(Entries on locating words and elements)
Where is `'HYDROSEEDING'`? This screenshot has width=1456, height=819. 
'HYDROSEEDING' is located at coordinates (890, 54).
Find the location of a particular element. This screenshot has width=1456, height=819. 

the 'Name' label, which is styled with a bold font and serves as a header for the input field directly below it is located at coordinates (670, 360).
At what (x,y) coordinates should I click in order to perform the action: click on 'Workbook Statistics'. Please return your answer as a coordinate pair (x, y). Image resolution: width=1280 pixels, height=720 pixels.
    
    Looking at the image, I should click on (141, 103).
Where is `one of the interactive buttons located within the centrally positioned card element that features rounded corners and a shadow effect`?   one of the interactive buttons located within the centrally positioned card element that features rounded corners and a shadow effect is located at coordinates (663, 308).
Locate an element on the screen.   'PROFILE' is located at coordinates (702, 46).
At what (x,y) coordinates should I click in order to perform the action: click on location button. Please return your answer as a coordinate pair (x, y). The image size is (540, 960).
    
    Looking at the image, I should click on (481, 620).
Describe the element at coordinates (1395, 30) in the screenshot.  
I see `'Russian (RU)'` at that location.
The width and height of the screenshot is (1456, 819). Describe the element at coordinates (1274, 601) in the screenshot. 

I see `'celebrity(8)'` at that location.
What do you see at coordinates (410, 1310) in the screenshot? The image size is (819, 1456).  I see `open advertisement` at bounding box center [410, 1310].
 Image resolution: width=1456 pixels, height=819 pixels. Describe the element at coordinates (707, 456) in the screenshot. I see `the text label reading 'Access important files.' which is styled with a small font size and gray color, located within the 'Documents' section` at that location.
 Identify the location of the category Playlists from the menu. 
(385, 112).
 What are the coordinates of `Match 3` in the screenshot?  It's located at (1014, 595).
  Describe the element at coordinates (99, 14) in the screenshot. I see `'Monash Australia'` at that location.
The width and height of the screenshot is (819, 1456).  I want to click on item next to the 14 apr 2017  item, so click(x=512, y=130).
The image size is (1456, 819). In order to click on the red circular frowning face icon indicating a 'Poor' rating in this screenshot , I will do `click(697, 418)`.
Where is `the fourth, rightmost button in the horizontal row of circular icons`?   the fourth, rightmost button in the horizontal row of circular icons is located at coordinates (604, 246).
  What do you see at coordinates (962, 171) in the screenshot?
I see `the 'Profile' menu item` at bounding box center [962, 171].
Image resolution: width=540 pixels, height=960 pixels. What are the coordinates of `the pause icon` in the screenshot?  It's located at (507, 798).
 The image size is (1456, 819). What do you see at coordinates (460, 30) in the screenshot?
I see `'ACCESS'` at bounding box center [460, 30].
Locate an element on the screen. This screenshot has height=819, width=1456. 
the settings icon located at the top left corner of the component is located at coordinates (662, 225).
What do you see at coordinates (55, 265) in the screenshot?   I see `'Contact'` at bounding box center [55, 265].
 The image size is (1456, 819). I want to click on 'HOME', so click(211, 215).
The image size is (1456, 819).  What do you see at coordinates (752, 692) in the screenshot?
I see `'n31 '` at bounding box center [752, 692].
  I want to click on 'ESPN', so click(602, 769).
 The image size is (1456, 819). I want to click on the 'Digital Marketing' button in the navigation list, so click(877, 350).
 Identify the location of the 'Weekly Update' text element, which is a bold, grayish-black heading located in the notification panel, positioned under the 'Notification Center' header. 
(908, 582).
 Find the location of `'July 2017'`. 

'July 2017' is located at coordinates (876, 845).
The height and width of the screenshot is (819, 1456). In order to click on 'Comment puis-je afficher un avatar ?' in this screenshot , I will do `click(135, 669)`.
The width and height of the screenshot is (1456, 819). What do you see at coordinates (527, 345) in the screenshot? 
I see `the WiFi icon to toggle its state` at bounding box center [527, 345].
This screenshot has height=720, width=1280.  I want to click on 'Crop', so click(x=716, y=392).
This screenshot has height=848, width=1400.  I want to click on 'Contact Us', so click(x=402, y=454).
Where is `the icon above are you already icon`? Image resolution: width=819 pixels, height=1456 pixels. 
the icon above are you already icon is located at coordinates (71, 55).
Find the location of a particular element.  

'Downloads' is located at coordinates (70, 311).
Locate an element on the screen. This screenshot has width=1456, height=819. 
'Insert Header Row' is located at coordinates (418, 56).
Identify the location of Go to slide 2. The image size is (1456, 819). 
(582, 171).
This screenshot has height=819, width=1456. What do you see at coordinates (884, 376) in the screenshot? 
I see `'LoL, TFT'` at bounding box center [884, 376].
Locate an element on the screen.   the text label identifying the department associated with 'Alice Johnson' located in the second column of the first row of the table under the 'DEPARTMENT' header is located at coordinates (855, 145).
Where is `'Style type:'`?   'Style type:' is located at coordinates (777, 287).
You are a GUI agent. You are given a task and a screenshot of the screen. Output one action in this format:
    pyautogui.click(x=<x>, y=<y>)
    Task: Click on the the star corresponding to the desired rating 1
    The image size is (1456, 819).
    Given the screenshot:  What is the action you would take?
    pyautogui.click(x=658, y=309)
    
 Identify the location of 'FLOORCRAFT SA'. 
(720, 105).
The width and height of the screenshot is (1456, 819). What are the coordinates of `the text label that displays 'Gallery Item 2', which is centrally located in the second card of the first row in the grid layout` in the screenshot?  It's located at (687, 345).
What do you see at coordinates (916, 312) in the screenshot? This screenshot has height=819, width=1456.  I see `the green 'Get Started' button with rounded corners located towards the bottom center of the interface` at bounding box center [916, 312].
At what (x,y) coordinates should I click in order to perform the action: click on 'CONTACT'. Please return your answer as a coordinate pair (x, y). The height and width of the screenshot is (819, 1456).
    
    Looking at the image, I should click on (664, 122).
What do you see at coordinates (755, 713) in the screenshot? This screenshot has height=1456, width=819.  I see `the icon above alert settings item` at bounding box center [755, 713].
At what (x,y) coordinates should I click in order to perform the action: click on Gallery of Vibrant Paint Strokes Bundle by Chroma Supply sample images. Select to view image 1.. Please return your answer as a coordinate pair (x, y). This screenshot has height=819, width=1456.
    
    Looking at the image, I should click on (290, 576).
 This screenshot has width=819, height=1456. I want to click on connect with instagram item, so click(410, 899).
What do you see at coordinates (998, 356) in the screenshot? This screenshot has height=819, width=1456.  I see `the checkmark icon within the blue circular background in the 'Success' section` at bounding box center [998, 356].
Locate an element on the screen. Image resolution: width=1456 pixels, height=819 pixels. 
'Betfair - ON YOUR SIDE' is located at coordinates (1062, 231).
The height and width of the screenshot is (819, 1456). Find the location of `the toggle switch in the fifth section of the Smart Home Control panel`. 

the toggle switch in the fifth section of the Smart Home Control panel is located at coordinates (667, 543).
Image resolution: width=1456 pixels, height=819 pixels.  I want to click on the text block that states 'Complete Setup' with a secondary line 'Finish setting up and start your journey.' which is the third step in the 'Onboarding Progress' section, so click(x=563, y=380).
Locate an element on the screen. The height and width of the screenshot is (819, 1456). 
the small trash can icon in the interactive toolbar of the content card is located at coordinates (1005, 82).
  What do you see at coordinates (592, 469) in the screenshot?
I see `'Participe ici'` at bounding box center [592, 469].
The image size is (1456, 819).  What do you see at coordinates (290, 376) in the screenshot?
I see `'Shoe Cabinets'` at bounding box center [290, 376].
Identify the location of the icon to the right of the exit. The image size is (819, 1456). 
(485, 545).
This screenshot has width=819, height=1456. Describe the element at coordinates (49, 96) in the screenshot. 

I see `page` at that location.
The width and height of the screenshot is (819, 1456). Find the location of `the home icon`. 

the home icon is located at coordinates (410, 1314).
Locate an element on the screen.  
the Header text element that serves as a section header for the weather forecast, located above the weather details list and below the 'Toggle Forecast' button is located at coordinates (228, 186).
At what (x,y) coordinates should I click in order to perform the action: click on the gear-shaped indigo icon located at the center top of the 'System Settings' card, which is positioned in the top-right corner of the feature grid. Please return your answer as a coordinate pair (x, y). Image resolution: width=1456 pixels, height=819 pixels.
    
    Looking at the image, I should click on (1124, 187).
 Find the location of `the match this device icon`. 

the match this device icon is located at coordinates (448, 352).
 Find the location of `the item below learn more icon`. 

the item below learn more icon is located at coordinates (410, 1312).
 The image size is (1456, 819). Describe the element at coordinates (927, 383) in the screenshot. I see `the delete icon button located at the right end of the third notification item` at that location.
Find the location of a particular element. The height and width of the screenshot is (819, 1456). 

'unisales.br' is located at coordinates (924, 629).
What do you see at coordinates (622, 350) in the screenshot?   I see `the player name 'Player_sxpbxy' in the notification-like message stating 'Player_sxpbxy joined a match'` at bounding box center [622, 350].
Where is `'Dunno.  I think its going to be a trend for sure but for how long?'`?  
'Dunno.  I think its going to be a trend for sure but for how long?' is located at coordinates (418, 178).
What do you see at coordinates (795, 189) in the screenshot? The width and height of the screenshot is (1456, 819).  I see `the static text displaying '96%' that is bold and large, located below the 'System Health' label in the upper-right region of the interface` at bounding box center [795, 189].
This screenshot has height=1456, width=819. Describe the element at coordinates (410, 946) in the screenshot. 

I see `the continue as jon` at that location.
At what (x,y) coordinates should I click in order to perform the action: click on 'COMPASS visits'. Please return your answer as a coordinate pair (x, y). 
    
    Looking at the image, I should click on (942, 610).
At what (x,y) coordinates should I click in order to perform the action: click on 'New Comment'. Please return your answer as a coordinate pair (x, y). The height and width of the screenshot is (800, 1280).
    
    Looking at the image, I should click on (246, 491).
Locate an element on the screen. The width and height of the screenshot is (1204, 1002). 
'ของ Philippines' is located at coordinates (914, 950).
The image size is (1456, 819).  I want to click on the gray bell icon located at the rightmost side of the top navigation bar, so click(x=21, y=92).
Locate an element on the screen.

_Work to be completed_
Provide, as a JSON list of strings with one string per line and blank lines omitted, the lines of the entries from the line containing "345) in the screenshot?" up to and including the line containing "coordinates (70, 311).".

_Solution below_
[
  "The width and height of the screenshot is (1456, 819). What do you see at coordinates (527, 345) in the screenshot? ",
  "I see `the WiFi icon to toggle its state` at bounding box center [527, 345].",
  "This screenshot has height=720, width=1280.  I want to click on 'Crop', so click(x=716, y=392).",
  "This screenshot has height=848, width=1400.  I want to click on 'Contact Us', so click(x=402, y=454).",
  "Where is `the icon above are you already icon`? Image resolution: width=819 pixels, height=1456 pixels. ",
  "the icon above are you already icon is located at coordinates (71, 55).",
  "Find the location of a particular element.  ",
  "'Downloads' is located at coordinates (70, 311)."
]